At 90, she stopped teaching math in the classroom to focus on tutoring kids for the Math Bee.

"I'm in the Math Bee, so I go to her for practice," student Tara McLoughlin said. "And she makes math fun, the way she does it, she makes it fun."

"My first year here, I was really struggling with math," student Shannon McLoughlin added. "But she took me into the Math Bee program, and now I'm one of the top kids in my class."

And Mrs. Scotto never even planned to be a teacher, but it happened by accident. In 1954, the sisters who worked at the school were in a bus accident, and she offered to fill in while they recovered. She's been there ever since.

"It was definitely a good accident, I would say that," she said.

She has 5 children, 9 grandchildren and 16 great grandchildren, with each group represented at the celebration. Thirty heirs to her name, the sum of a full life.

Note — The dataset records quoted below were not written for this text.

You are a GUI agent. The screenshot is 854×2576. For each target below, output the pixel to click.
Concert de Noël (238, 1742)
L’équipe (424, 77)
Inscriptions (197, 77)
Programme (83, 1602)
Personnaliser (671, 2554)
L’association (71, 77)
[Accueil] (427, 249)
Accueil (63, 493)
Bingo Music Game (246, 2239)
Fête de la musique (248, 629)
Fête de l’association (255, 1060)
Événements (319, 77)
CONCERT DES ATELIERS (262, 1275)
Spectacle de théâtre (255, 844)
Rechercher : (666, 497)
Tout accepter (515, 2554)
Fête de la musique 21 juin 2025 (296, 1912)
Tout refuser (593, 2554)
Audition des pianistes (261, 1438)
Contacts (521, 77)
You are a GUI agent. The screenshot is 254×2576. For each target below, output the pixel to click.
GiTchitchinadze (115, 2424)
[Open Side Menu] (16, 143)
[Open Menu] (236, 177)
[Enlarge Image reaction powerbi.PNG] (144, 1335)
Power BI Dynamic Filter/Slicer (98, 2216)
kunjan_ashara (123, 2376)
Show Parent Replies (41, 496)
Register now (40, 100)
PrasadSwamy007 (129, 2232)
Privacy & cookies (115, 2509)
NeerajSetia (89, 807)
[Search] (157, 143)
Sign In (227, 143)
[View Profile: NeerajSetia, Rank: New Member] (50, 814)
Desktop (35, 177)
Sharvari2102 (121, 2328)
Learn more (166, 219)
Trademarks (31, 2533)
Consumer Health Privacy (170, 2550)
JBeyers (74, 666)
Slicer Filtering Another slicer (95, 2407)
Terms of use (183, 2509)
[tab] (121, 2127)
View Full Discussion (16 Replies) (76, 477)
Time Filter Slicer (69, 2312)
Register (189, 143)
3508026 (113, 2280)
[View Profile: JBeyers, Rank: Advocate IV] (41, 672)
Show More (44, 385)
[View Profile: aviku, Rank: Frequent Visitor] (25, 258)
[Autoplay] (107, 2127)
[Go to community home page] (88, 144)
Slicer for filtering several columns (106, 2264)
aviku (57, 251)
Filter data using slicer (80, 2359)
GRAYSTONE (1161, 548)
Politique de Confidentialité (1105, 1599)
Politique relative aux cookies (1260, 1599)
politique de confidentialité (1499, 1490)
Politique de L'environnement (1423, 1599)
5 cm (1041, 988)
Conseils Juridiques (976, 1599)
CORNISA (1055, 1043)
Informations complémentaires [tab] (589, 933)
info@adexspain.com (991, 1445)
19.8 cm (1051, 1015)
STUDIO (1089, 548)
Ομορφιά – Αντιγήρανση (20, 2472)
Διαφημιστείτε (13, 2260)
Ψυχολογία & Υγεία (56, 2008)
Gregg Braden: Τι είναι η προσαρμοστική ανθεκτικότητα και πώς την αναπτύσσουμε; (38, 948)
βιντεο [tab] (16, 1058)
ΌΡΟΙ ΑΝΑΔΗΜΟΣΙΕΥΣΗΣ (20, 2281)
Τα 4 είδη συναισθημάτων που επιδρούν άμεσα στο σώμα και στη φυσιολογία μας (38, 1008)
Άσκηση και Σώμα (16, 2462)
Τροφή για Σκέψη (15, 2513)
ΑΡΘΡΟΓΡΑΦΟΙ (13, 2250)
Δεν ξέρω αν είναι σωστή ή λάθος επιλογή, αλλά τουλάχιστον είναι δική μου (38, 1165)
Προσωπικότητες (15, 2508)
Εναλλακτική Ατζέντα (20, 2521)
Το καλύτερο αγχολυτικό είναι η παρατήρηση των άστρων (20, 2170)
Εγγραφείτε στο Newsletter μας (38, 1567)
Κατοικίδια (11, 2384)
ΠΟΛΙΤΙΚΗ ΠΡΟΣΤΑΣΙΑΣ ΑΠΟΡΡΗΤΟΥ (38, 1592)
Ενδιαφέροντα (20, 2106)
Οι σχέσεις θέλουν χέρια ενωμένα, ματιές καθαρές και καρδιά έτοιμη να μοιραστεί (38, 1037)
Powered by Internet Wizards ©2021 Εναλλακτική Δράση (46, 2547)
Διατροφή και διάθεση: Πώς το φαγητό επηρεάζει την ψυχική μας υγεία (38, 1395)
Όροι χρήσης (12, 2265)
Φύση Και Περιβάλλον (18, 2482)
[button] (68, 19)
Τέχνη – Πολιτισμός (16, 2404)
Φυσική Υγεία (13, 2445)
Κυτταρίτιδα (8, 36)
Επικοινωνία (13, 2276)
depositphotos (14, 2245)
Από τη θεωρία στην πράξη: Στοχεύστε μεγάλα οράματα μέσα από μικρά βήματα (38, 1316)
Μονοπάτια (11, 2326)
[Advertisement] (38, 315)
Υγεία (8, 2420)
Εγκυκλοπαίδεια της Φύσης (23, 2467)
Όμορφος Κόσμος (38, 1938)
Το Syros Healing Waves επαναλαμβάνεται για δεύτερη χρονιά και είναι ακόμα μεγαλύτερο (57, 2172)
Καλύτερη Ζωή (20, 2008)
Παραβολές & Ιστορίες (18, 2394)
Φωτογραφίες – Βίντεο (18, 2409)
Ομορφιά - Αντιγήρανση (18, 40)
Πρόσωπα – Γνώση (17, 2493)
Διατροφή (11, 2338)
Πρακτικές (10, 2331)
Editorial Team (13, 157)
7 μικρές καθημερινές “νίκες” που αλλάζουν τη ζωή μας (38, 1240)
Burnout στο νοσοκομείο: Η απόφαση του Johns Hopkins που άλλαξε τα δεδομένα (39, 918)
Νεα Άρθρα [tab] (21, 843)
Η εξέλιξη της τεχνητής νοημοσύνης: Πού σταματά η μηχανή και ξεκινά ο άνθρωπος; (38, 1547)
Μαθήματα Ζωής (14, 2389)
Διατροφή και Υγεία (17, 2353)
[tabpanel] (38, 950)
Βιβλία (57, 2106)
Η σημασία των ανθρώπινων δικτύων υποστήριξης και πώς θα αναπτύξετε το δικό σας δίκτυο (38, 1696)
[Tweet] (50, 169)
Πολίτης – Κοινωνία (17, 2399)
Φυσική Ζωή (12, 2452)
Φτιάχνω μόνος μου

She's an inspiration to many, including a former student who is now her colleague.

"I think it's very fair to say she's blessed," teacher Rick Diffendale said. "One hundred years, up and down the stairs every day. There's still no elevators to her classroom. So it's amazing to see

Perhaps it's the kids that keep her young?

"I like to do for others the little bit that I know, I'm really ready to impart," she said.

And she'll continue to do so, several days a week.